食肉生産現場でも同じように、あるいはそれ以上に使われています。

それらを合わせますと、私たちは一体どれくらいの薬剤を摂らされているのか誰にも分かりません。

どの食材にそれらの薬剤が含まれているのか、個人差はどの程度あるのか、安全圏はどこなのか、誰も知らないのです。

薬剤とともに、今、医療関係者の間で心配されているのが重金属の問題です。

それも日本のメディアでは取り上げられることが多くありません。

マグロやカジキマグロに代表される遠洋で獲れる魚は、重金属によって汚染されているのです。

福島原発事故による放射能汚染も気になりますが、それだけではなく「メチル水銀」による汚染が甚(はなは)だしいのです。

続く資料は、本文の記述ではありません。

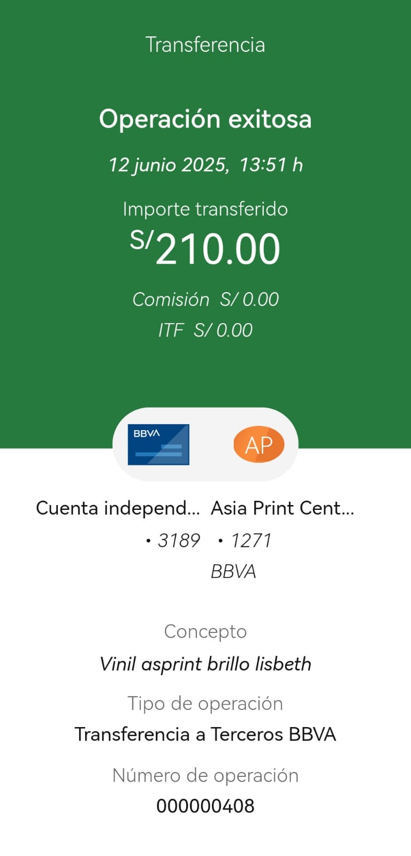Click the Concepto label
This screenshot has width=411, height=856.
(x=206, y=631)
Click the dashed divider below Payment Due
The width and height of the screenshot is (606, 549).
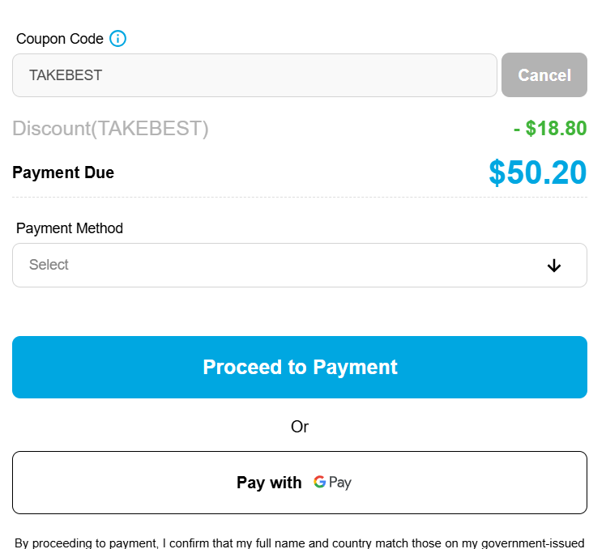pos(299,197)
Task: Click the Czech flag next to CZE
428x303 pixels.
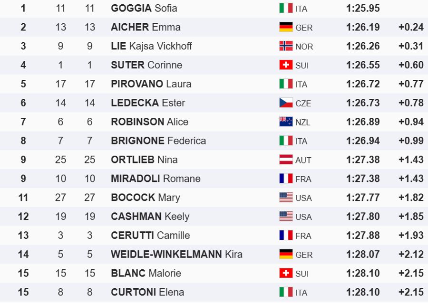Action: point(286,103)
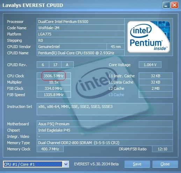
Task: Click the Memory Clock 400.7 MHz value
Action: tap(50, 149)
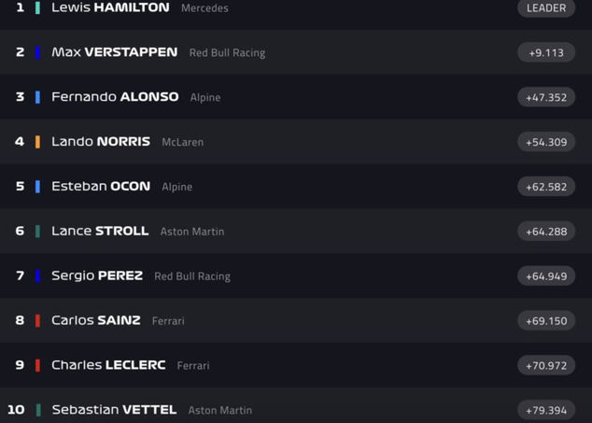Screen dimensions: 592x423
Task: Click the blue Alpine bar beside Alonso
Action: [x=37, y=97]
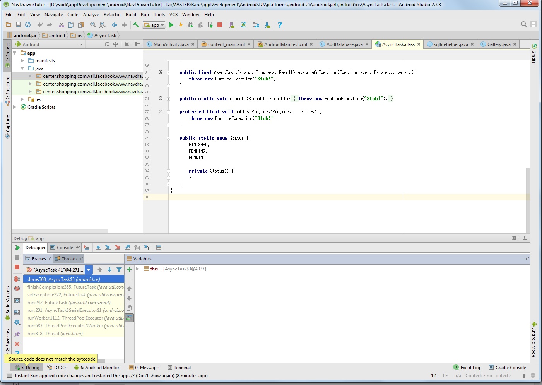Open the Refactor menu
Viewport: 542px width, 385px height.
click(x=112, y=15)
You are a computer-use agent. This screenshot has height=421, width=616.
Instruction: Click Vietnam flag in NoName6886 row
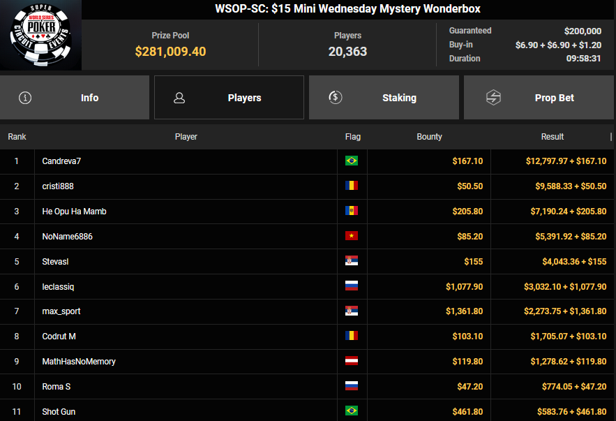pyautogui.click(x=352, y=237)
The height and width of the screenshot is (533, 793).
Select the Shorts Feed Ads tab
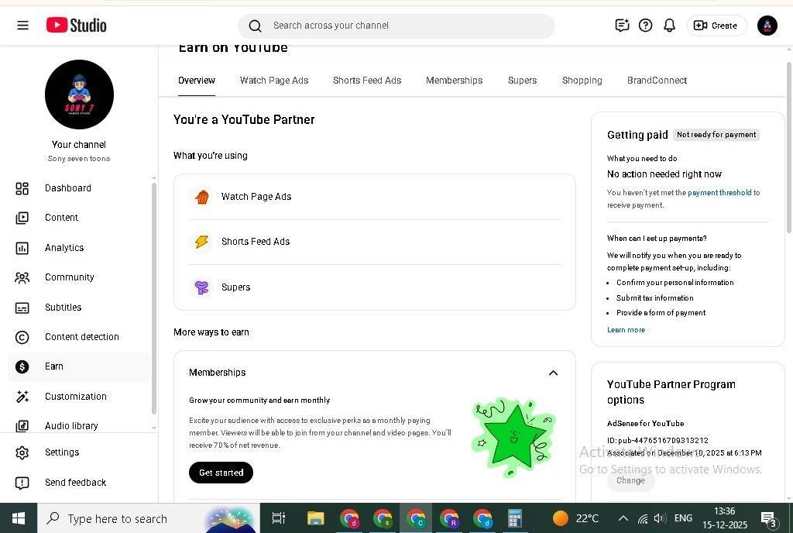click(x=367, y=81)
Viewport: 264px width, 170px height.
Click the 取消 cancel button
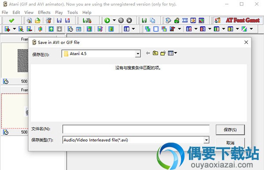(x=230, y=143)
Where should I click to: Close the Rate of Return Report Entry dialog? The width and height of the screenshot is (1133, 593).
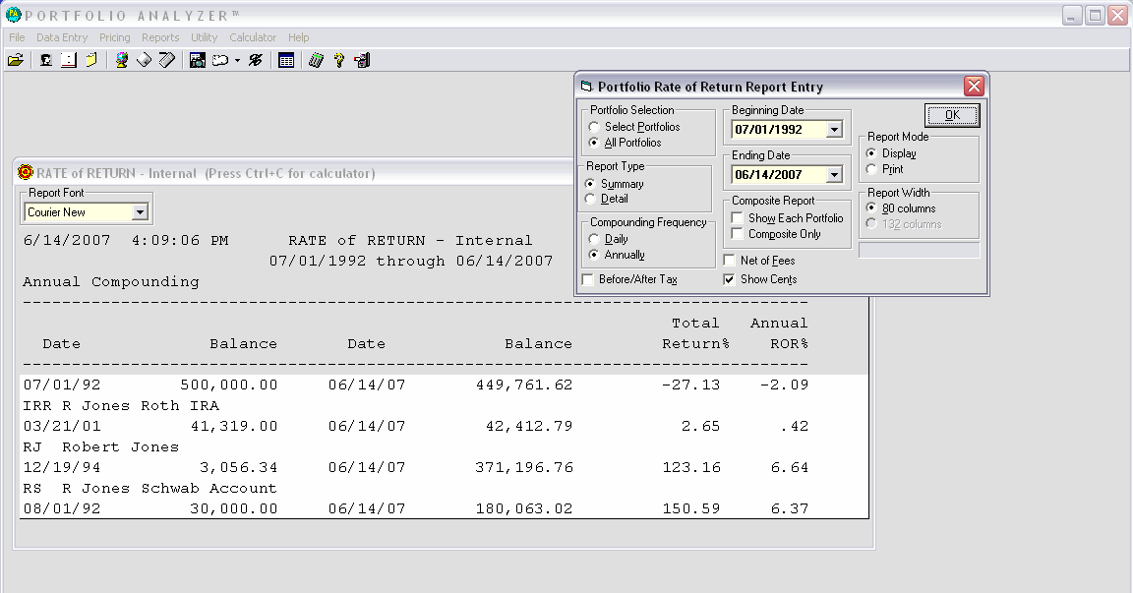(x=974, y=87)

メチル水銀は、日本では水俣病の原因物質として知られている化合物で、生物濃縮を受けやすい特徴があります。

つまり、捕食ピラミッドの上の方に位置するマグロなどの大型の魚は、小さな魚に比べてメチル水銀が溜まりやすいのです。

アメリカでは、胎児への影響を考え、妊婦などに対して摂取規制がされているにもかかわらず、それより遥かに多い摂取量である日本では規制がありません。

メチル水銀は胎児の脳の発達に大変な悪影響を与えるということが分かっています。

しかし厚生労働省も、農林水産省も規制はしません。

マーガリンやショートニングなどに含まれるトランス脂肪酸と同じようなことが、ここにもあります。

いずれにしても、マグロやカジキマグロなど遠洋で獲れる魚に関しては、国が摂取規制値を定めないのなら自主規制するしか方法がありません。

男性ももちろんですが、特に若い女性、それも妊娠している方、または、近い将来妊娠する可能性がある方は、絶対に食べないようにしたほうがいいです。

外食産業は、これまで健康への影響に関する情報に無頓着で、だからこそ食材とも呼べないような加工を施された材料や危険な食材をふんだんに使い、むしろそれを売り物にしてきました。

しかし、消費者が自分たちの食べているものの危険性に気付くときは近い将来、必ず来ます。

その危険性に気づき、そんな食品にNOを言う人々が増えれば、今のままの外食産業は成立しなくなります。

私たちとその子孫の未来を変えるために大切なのは、NOと言う、意思表示をするということなのです。